- **Your task**: Line filter on the word "agent": copy each matching line from the entries.

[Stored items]
..............................
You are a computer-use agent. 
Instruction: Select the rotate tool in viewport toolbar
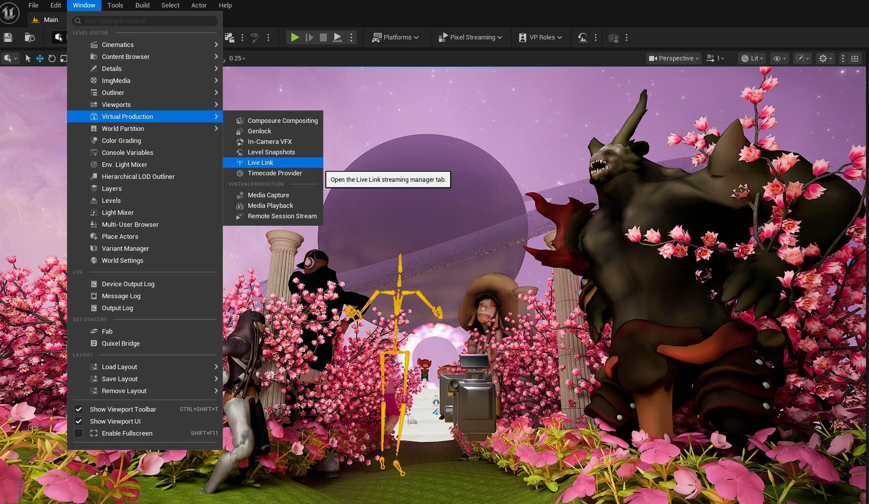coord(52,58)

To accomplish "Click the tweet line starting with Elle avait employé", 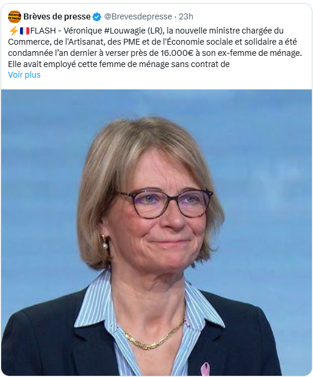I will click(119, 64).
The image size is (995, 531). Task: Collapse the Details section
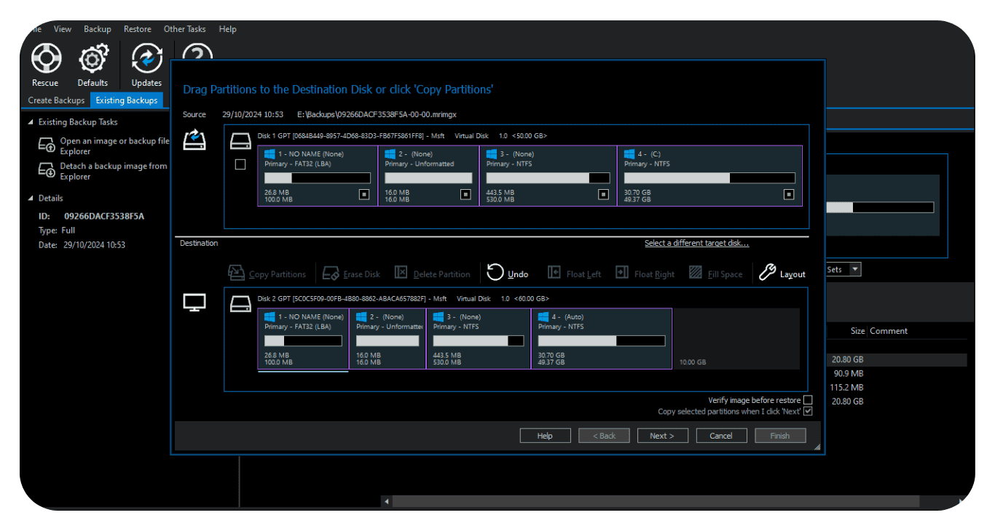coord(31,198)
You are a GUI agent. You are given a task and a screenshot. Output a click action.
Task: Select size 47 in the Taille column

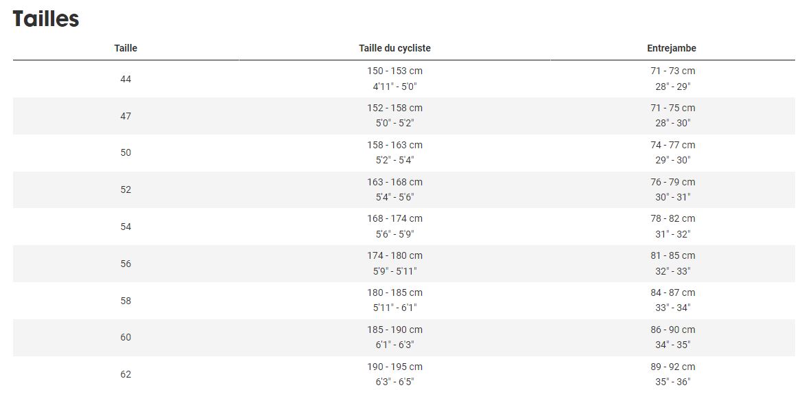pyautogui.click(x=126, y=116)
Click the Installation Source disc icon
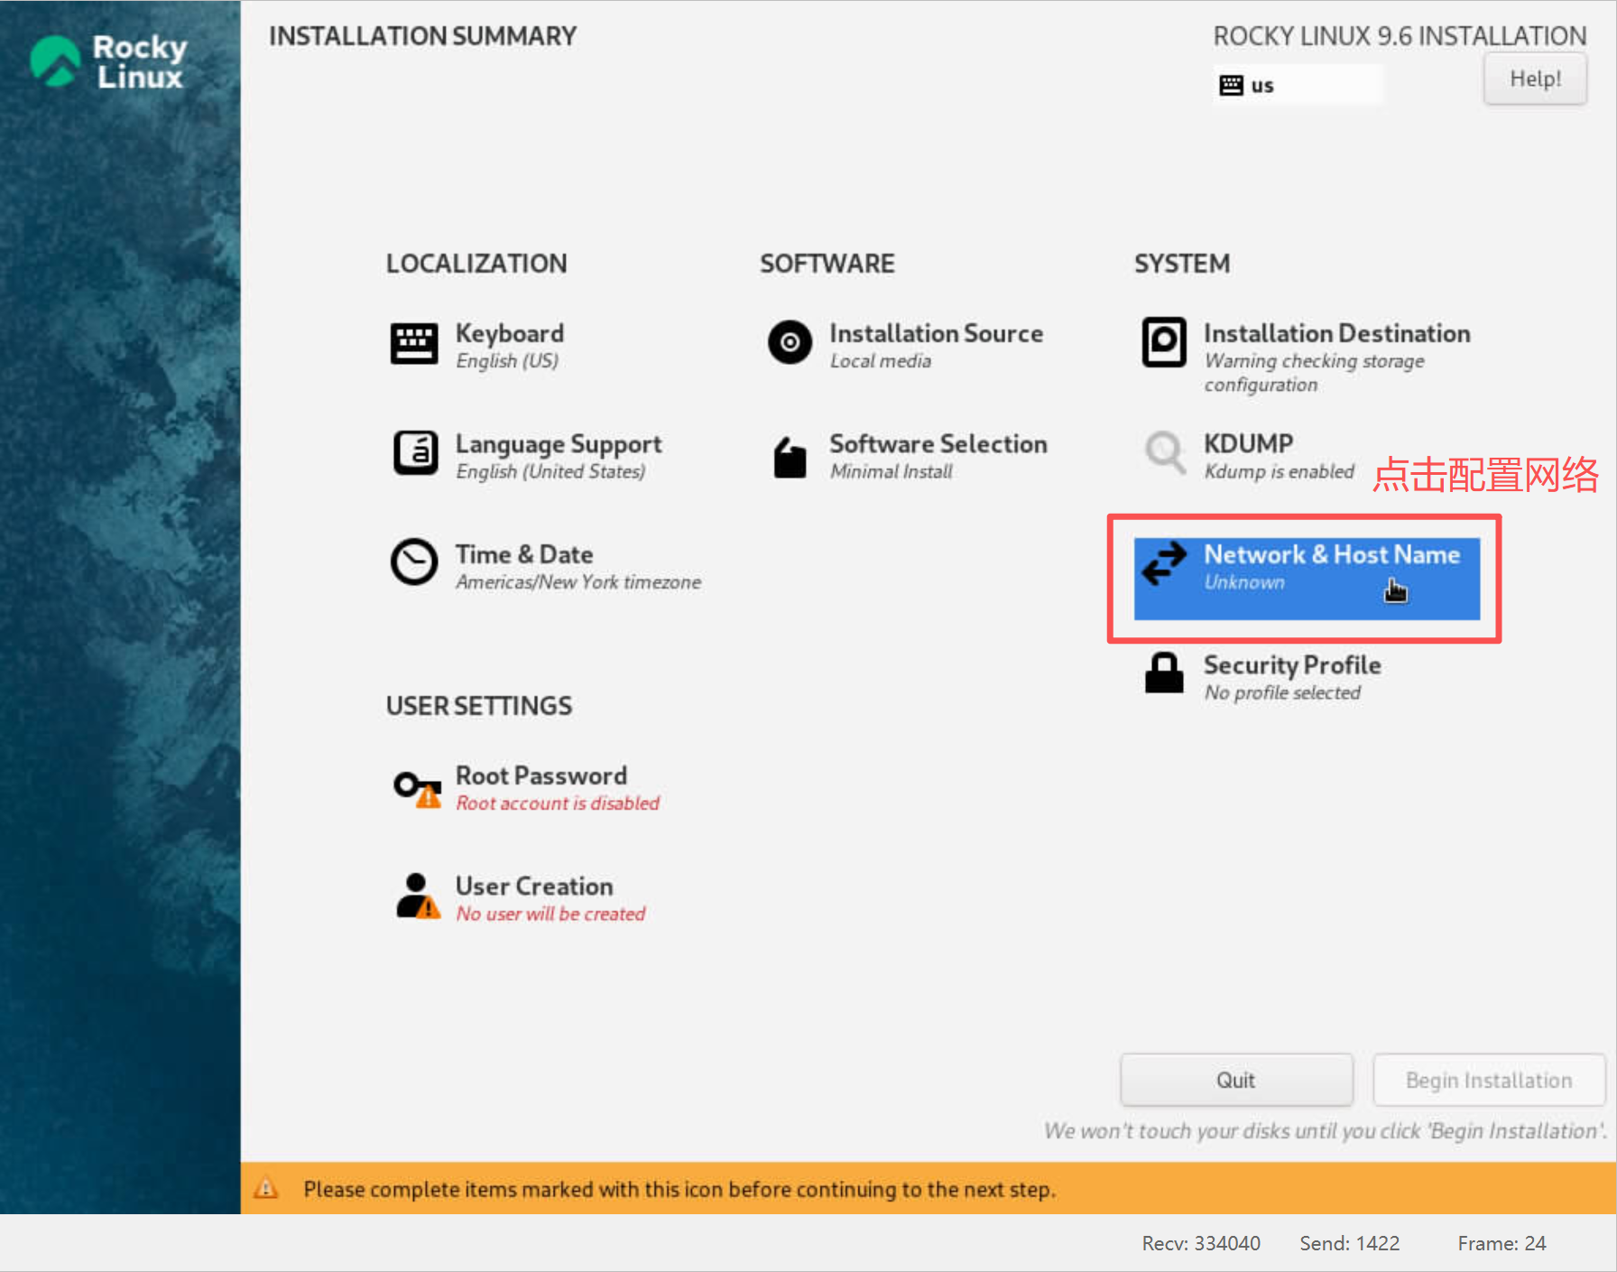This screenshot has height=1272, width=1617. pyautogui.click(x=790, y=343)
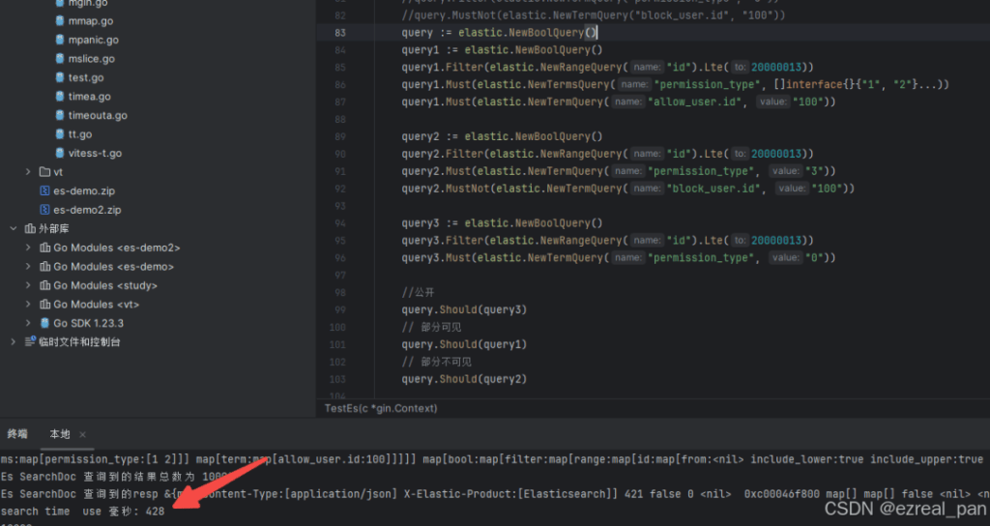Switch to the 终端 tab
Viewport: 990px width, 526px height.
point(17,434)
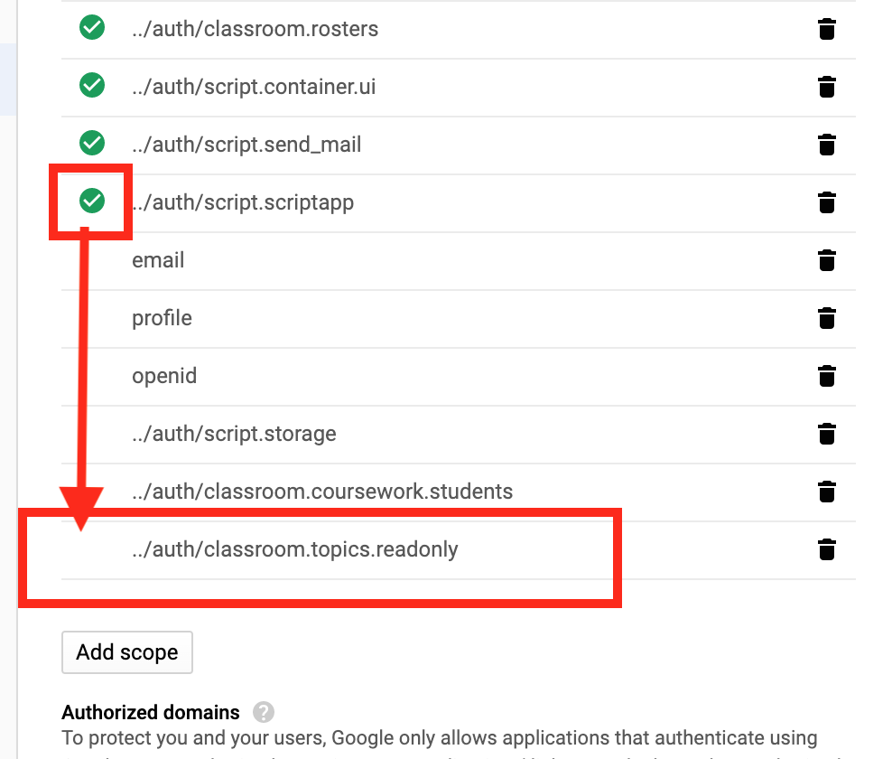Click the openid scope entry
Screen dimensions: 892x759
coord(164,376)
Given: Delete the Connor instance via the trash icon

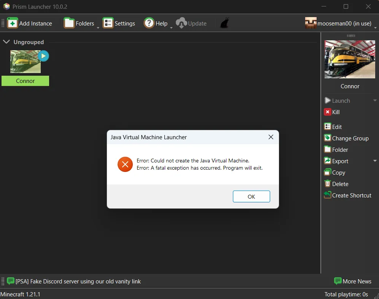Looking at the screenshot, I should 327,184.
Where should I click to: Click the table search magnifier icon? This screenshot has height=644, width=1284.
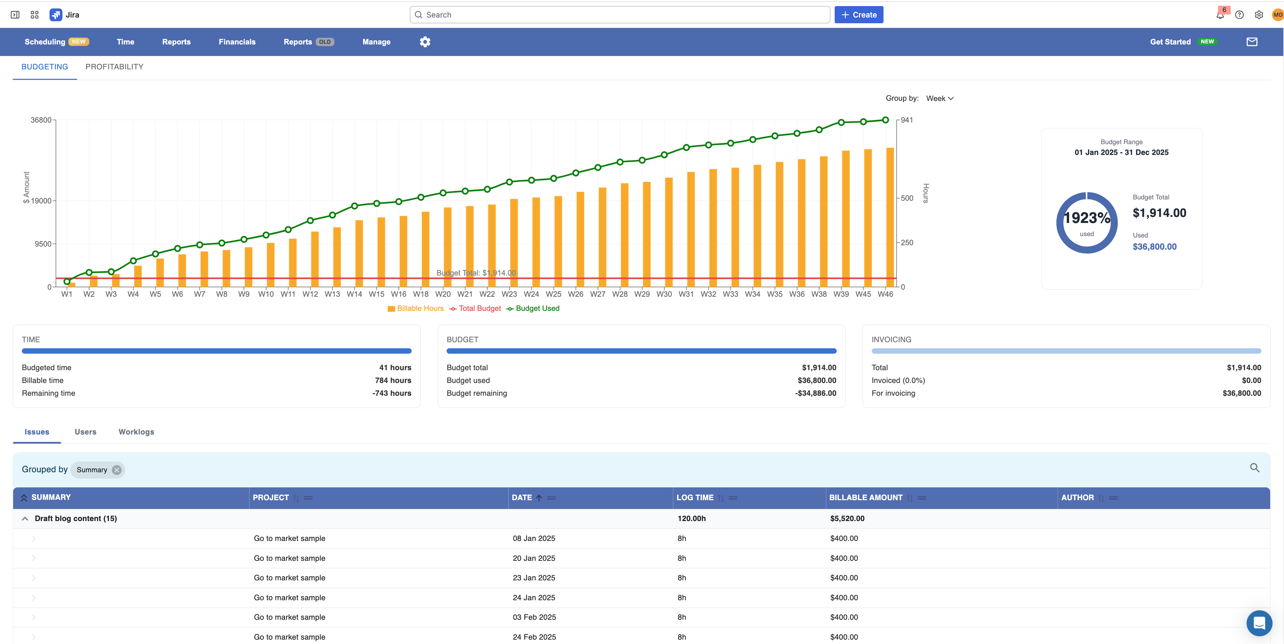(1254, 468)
..............................
- **Completed exercise**:
You are a computer-use agent. 
You are a GUI agent. You are given a task and a screenshot. Output a click action.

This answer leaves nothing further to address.